Master of Science in Civil Engineering (M.S.C.E.)
Year Degree Awarded
Month Degree Awarded
TransCAD, Evacuation Planning, Dynamic Traffic Assignment
Disasters, ranging from manmade events to natural occurrences, can happen anywhere on the planet, and their consequences can range from economic loss to catastrophic loss of life. Determining how the transportation system fares in the face of these disasters is important so that proper planning can take place before, rather than after, an event has happened. Modeling the transportation system gives operators the ability to discover bottlenecks, to determine the possible benefit of using lane reversals, and to find out the influence of evacuation speed on system efficiency. Models have already been created that are able to model some of these types of disasters with some level of accuracy. These models range from microscopic simulation to regional, macroscopic models. This research examines how an off-the-shelf regional modeling software package, TransCAD, can be used to model emergency evacuations.

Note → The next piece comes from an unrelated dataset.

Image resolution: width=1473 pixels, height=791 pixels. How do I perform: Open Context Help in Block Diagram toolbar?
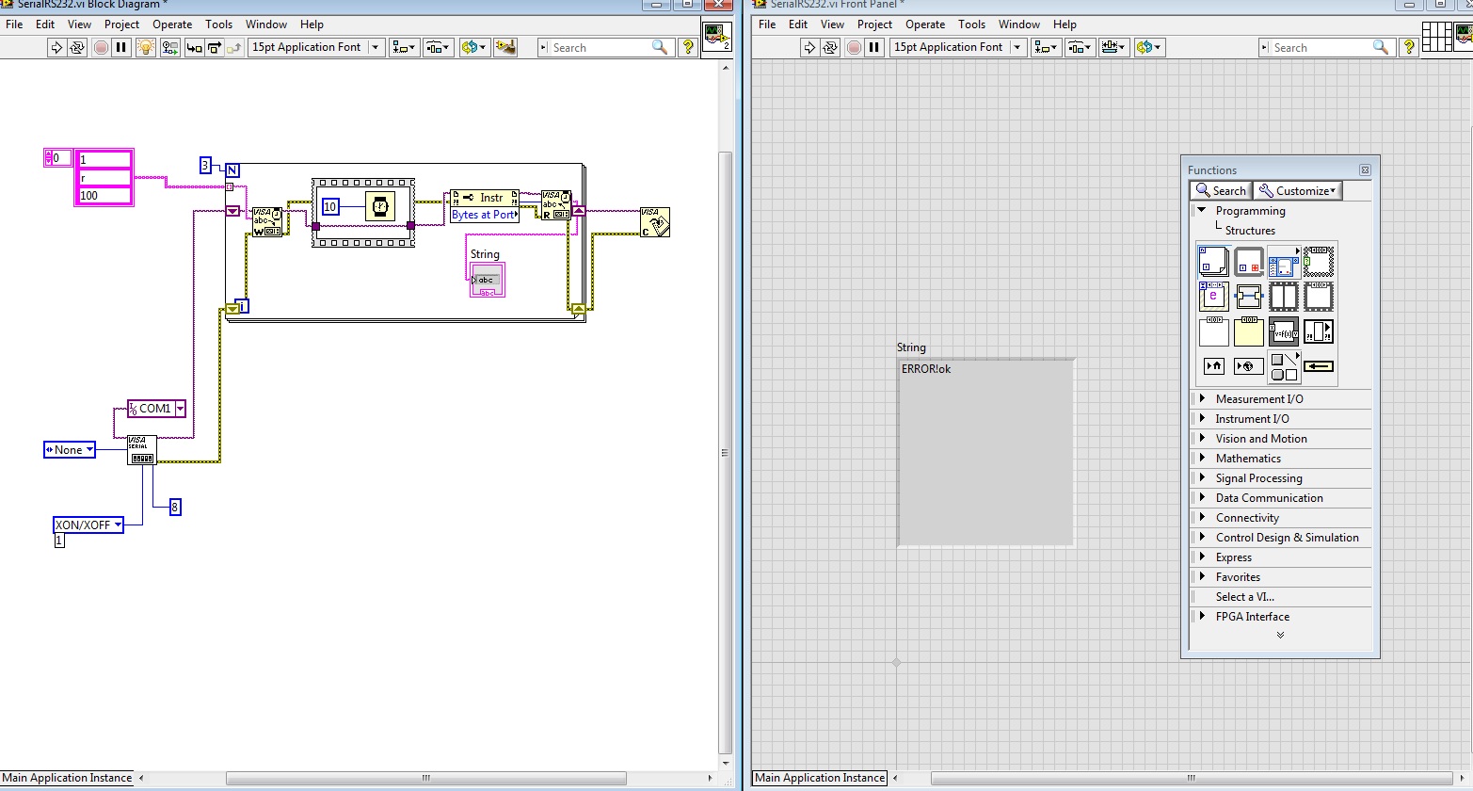[x=688, y=47]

More specifically, this thesis presents four case studies involving three different types of disasters in Western Massachusetts. Because this research documents a first-hand experience using TransCAD in emergency evacuation planning, the results give regional modelers the ability to modify their models to fit their specific region. These case studies demonstrate how the modified inputs and existing portions of the four-step transportation planning model can be used in place of the usual data demands of the software. Dynamic traffic assignment is used in three of the case studies while the fourth case study uses static traffic assignment. An evaluation of the software package along with lessons learned is provided to measure the performance of the software.